◆ **Extracted text**

[Start of section]

I’m just existing…

What happens when childhood trauma impacts your adult life?

Our elder counsels that looking back may be painful, but it’s the first step to moving forward.

Dear EWC:

I’ve been struggling with childhood trauma – I guess all my adult life. I feel as if I never fully grew-up and struggle to make lasting relationships. Whether it is friends, colleagues, or even now in my relationship. It’s as if we are roommates and I’m mostly fine with that. I am able-bodied and I would consider myself relatively smart. Which makes my depression even worse. I could be achieving so much and helping so many people. And I’m just washing away, wasting oxygen.

I wouldn’t say I’m suicidal, but I do feel like my existence is for nothing. I never finish a task or project and I’ll leave friendships/relationships behind and I justify it because in my head I always think, ‘they are going to do it anyway.”

Shorty replies:

I am very sorry that you are feeling sad and as if you are just existing and not living your life. I am also sad to hear that you experienced childhood trauma. Although trauma and bad things we experience in childhood leave a mark on our personalities and self-worth, we can learn to overcome the pattern of feeling not good enough or not worthy of being loved and cherished. It’s that feeling of not being worthy which leads to your defensive actions of leaving before you get hurt or disappointed.

[End of section]

◆ **Exercise objective**
Please list every kind of relationship that the letter writer in the advice column above says is hard to make last.

◆ **Raw data**
[Start of section]

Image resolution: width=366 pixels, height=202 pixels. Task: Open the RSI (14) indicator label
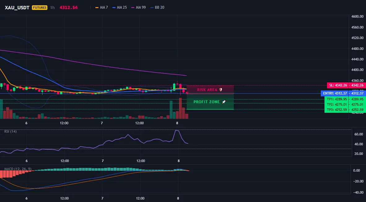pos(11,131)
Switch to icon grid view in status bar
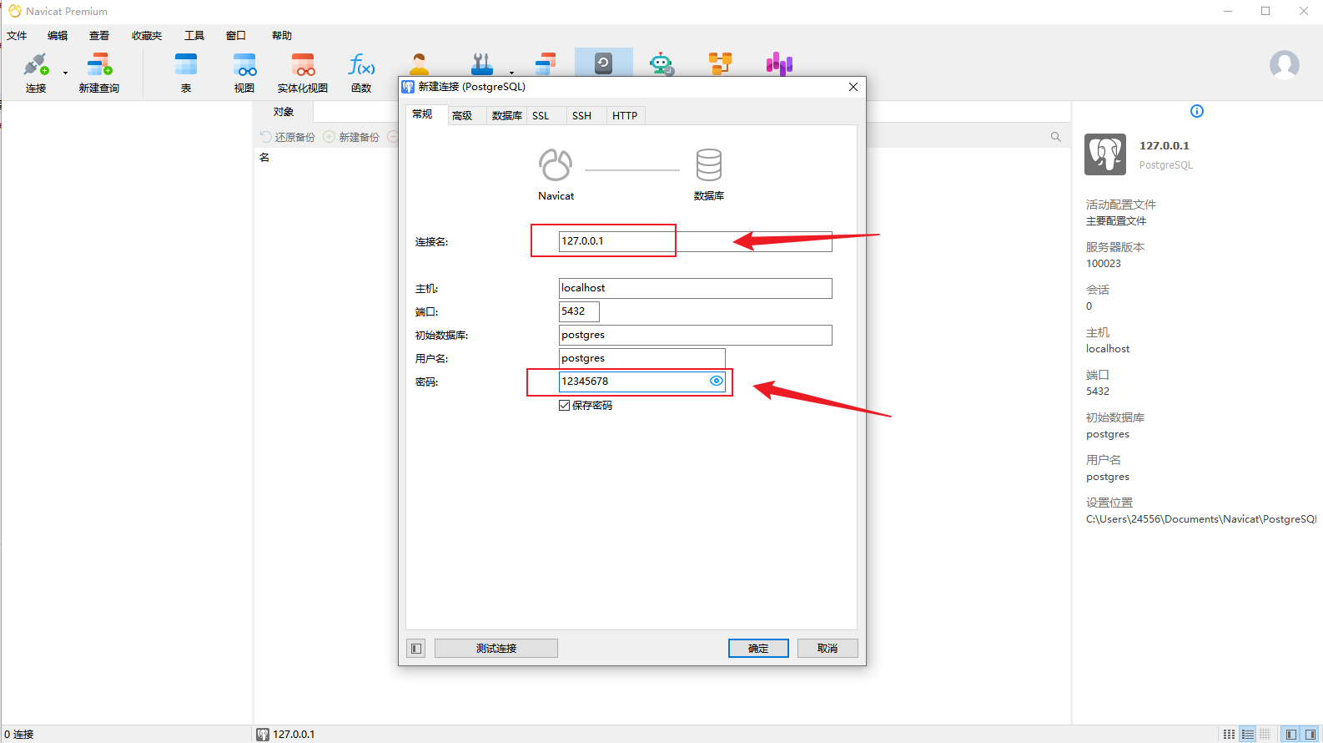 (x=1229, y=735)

[End of section]

◆ **Worked solution**
Friends, colleagues, and the writer's current relationship.